Northern Rock recently announced a £585m loss in the first half of 2008. Much of the loss was attributed to the banks’ high loan-to-value (LTV) lending. Darren Cook of Moneyfacts.co.uk also warned that other lenders could find themselves in a similar position.
Northern Rock became synonymous with lending up to 125% of the value of a property as the country enjoyed the property boom of the late 90s, and so the bank has found itself with a mortgage book full of high risk borrowers who are unable to remortgage elsewhere.
Since the start of the credit crunch lenders have been tightening their mortgage criteria with very few loans available for those with a LTV of +90%. Many high LTV borrowers who are coming to the end of their fixed-rate period are now faced with much higher standard variable rates and, as house prices continue to fall, the risk of negative equity.
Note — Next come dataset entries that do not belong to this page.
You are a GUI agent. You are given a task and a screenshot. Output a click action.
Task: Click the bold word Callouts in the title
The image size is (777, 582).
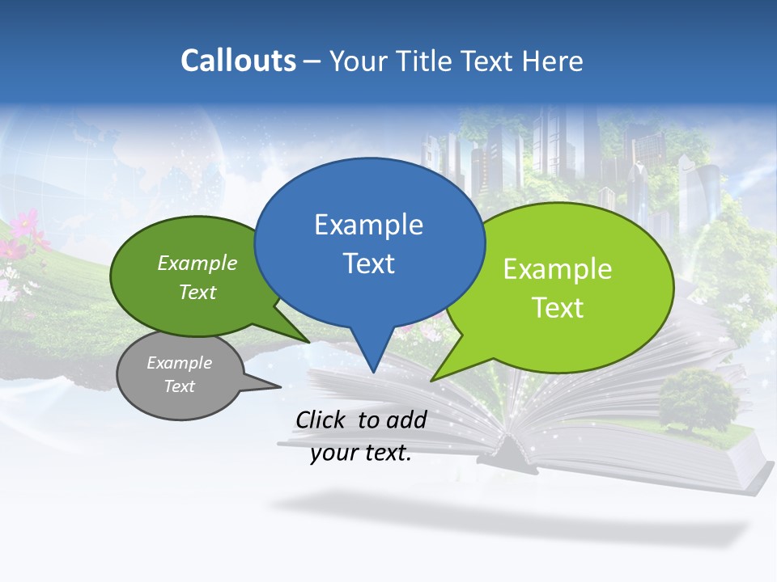coord(238,61)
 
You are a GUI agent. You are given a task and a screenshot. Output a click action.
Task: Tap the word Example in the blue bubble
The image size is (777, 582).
coord(368,225)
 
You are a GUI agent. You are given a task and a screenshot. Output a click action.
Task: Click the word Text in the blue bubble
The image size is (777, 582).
coord(368,264)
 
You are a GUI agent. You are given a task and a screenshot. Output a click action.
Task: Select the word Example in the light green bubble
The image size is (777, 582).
coord(558,269)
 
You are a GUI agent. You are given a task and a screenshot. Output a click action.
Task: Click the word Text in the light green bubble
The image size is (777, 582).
coord(558,308)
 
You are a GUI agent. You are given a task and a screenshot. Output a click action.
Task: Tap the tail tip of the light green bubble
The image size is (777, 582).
coord(431,380)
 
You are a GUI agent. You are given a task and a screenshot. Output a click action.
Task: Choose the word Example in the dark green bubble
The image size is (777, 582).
coord(197,264)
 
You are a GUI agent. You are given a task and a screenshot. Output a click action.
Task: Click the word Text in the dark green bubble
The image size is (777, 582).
coord(197,292)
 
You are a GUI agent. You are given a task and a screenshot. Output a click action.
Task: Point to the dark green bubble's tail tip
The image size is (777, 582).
coord(308,342)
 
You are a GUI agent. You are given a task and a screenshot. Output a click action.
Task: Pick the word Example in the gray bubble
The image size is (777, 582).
coord(179,363)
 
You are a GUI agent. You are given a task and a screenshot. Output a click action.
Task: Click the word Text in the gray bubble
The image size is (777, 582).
coord(179,386)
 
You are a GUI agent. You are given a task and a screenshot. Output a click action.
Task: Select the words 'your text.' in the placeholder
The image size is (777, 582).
coord(361,453)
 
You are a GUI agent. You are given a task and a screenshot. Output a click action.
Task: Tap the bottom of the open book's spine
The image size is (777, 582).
coord(508,463)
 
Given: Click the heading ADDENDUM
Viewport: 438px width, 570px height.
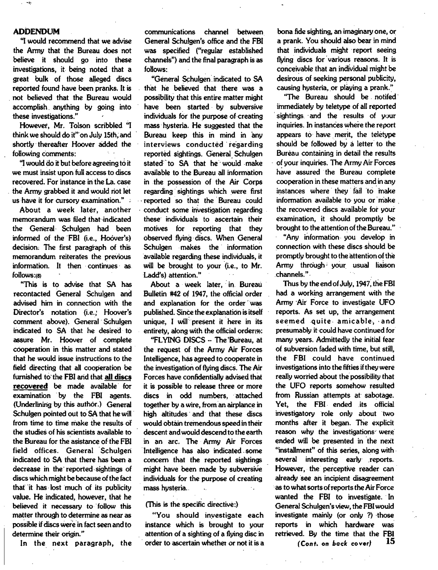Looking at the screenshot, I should (36, 32).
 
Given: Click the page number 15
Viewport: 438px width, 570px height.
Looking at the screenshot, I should (390, 541).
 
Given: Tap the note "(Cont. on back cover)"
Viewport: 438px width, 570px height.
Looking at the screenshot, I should (334, 543).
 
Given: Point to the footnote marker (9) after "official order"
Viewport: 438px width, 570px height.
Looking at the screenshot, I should (258, 331).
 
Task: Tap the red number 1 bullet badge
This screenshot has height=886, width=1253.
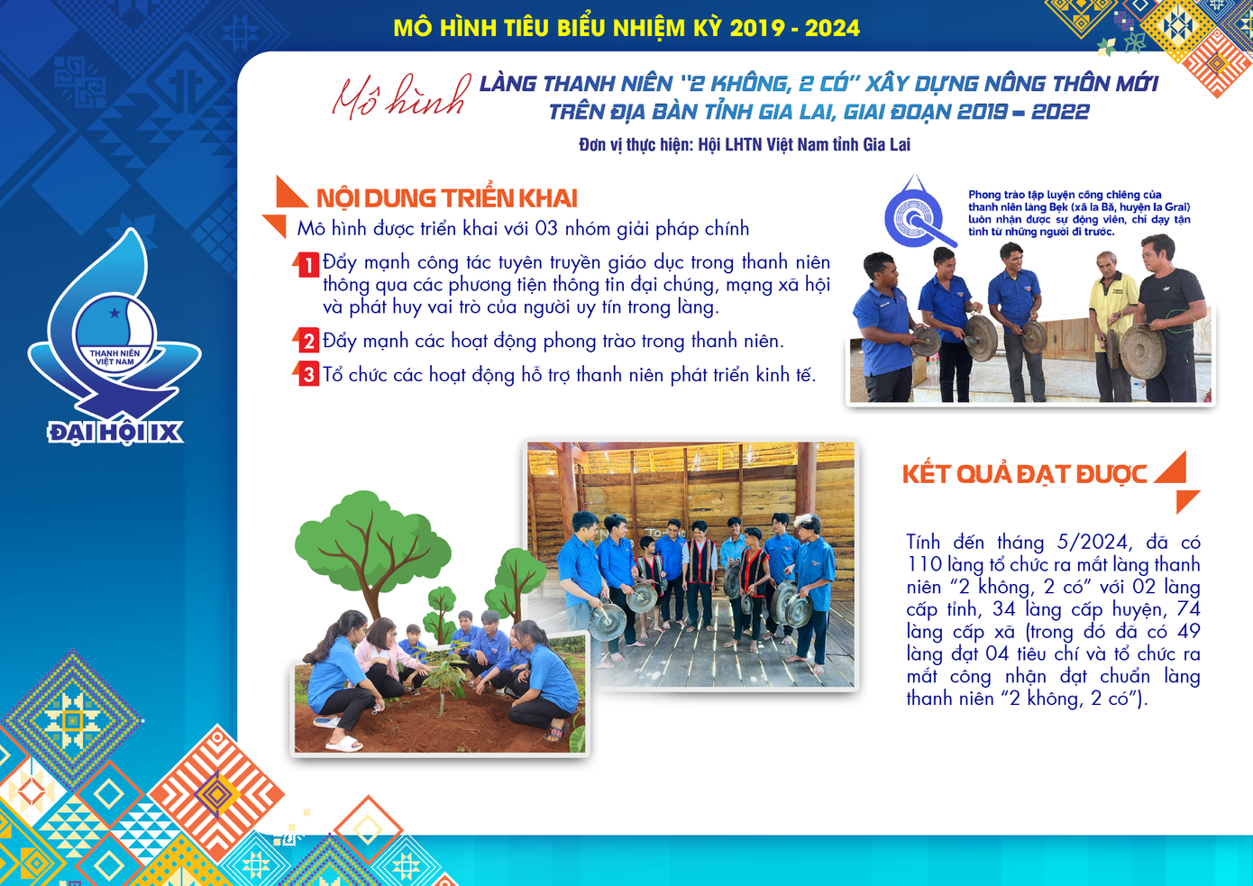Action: pyautogui.click(x=307, y=265)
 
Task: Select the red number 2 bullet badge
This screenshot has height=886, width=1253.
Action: pyautogui.click(x=307, y=340)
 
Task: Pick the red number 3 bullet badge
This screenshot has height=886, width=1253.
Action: pyautogui.click(x=307, y=374)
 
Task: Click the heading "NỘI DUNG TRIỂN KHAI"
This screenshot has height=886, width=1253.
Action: pyautogui.click(x=446, y=198)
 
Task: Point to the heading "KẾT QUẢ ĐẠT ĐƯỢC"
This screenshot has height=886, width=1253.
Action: pyautogui.click(x=1024, y=474)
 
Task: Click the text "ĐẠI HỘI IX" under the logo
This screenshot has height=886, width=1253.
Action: pyautogui.click(x=115, y=433)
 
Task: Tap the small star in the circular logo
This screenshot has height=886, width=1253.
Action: pyautogui.click(x=114, y=313)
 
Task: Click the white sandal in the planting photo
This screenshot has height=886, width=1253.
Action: pyautogui.click(x=343, y=743)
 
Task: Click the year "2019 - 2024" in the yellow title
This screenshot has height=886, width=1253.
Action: pyautogui.click(x=794, y=28)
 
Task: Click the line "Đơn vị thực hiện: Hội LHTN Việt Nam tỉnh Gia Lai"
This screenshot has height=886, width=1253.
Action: pyautogui.click(x=745, y=144)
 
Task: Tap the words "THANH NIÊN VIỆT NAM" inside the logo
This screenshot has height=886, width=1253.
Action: pyautogui.click(x=114, y=358)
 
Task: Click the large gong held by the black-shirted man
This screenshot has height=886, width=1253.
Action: pyautogui.click(x=1143, y=352)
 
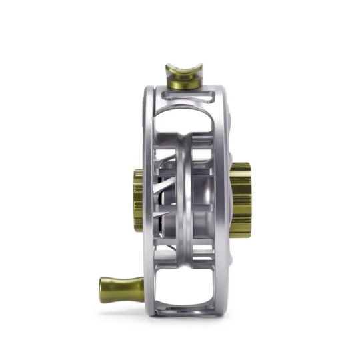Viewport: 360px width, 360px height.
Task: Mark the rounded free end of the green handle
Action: (x=104, y=289)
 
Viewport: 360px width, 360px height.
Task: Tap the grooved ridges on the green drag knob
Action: (x=244, y=200)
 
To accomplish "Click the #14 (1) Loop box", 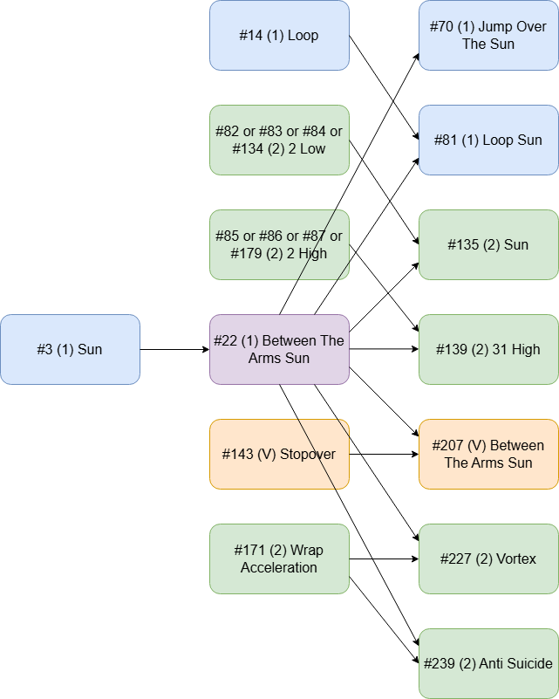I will [x=279, y=36].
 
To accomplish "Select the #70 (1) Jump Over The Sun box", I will [x=488, y=36].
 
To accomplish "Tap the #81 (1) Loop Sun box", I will [x=488, y=140].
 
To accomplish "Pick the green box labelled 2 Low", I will [x=279, y=140].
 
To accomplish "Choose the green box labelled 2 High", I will [x=279, y=244].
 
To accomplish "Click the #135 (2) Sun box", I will [x=488, y=244].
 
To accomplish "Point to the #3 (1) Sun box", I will [x=70, y=349].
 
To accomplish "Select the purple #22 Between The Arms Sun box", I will [x=279, y=349].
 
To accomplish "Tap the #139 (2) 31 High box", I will [x=488, y=349].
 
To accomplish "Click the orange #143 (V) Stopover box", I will [x=279, y=454].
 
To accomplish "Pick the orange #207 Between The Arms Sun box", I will [x=488, y=454].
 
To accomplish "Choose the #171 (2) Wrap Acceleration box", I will [x=279, y=559].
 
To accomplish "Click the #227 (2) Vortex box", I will [x=488, y=559].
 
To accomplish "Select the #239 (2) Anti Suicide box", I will [x=488, y=663].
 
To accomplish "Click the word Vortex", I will [x=515, y=559].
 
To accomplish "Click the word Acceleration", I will [x=279, y=567].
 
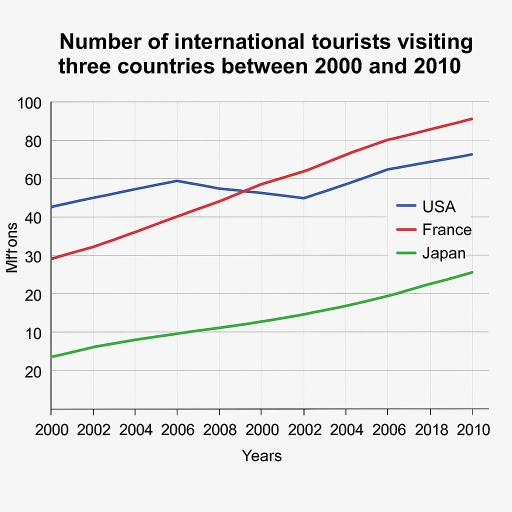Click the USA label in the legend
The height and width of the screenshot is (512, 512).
(x=439, y=207)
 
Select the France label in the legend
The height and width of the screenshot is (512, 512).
(x=447, y=230)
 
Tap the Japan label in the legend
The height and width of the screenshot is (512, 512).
(x=444, y=253)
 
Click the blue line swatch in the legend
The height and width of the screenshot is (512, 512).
(x=407, y=207)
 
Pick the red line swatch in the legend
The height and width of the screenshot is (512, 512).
(x=407, y=230)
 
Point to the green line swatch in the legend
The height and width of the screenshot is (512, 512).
(x=407, y=253)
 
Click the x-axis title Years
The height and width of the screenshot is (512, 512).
(x=262, y=456)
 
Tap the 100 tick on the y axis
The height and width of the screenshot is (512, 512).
(x=29, y=103)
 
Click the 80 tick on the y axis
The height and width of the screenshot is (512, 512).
(x=32, y=141)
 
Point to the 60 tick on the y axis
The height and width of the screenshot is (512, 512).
(x=32, y=179)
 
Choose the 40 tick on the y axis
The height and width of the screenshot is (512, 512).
(x=32, y=217)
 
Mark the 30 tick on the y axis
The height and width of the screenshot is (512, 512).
(x=32, y=256)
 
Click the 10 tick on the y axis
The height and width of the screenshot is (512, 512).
(x=32, y=332)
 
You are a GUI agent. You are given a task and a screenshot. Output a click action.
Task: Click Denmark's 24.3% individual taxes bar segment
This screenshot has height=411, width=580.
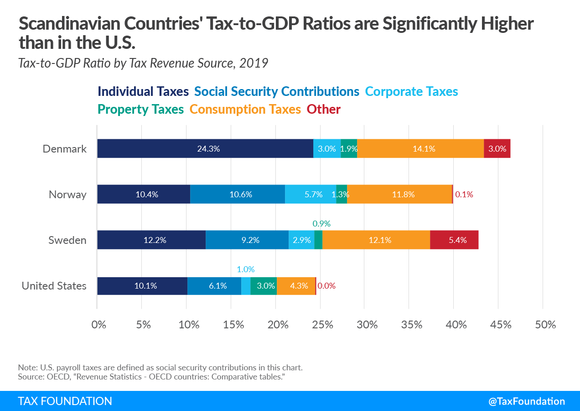coord(205,148)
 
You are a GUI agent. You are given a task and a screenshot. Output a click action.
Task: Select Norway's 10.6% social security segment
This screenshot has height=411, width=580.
coord(238,194)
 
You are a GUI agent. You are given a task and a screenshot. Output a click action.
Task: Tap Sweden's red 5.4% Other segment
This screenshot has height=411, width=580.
coord(454,240)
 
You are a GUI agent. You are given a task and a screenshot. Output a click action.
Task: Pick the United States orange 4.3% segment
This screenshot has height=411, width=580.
coord(296,286)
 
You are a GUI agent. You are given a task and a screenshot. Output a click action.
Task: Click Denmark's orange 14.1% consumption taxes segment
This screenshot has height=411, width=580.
coord(420,148)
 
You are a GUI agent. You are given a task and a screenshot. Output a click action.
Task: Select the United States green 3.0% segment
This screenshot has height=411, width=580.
coord(264,286)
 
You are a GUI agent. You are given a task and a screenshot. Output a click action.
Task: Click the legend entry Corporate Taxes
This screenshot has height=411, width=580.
coord(412,91)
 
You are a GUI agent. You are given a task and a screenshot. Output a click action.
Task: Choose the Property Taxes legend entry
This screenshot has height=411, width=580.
coord(141,110)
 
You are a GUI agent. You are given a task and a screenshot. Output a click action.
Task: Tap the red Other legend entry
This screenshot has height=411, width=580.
coord(324,110)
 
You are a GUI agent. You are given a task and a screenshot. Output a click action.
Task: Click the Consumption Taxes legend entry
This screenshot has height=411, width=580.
coord(245,110)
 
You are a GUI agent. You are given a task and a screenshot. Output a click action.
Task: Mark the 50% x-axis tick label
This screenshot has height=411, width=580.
coord(545,325)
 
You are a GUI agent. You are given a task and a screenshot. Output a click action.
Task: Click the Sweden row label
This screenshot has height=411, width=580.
coord(67,240)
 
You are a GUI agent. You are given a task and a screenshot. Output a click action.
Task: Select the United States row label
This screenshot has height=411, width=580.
coord(54,286)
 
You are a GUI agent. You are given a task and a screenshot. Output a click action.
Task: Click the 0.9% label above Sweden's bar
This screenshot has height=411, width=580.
coord(321,224)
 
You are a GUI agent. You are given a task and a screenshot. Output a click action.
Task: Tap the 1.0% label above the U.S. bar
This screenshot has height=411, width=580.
coord(246,269)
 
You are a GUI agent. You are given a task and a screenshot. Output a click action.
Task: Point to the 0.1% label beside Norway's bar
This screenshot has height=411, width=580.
coord(464,194)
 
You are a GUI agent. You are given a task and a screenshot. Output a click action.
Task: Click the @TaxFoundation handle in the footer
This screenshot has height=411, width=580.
coord(527,401)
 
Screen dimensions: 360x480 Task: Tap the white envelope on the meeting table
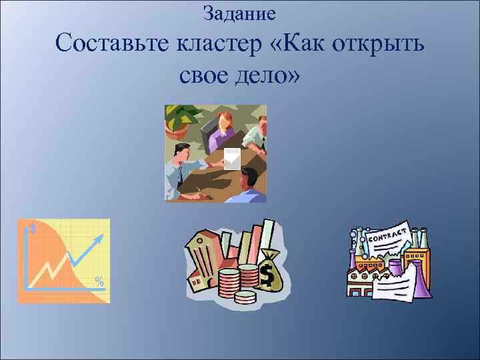pos(232,159)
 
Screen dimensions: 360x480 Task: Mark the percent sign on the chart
pos(99,281)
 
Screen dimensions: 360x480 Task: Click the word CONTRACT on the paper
pos(388,233)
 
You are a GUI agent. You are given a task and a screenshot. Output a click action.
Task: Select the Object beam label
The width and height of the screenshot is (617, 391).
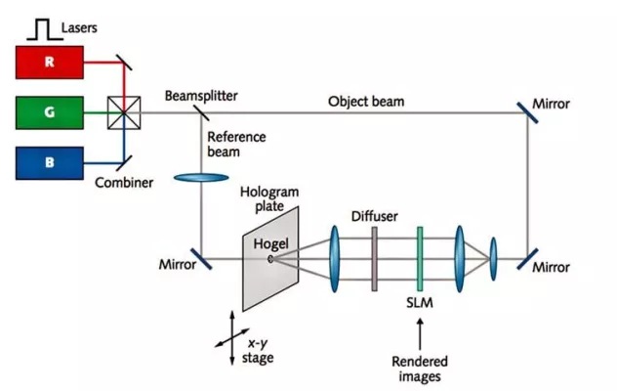[x=366, y=101]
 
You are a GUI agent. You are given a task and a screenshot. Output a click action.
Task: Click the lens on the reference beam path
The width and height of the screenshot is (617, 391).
[x=199, y=178]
Darren Cook, an analyst at Moneyfacts.co.uk, told PIN: “Northern Rock was one of ten lenders offering mortgages above 100% LTV. Although Northern Rock has the highest percentage of these loans on its books, the others may also suffer some fallout. With borrowers moving onto standard variable rates it is inevitable that some will struggle to make their repayments. It is in the lenders’ best interests to assess those who are unable to make payments on a case-by-case basis and wherever possible to ensure that debts do not go to foreclosure.”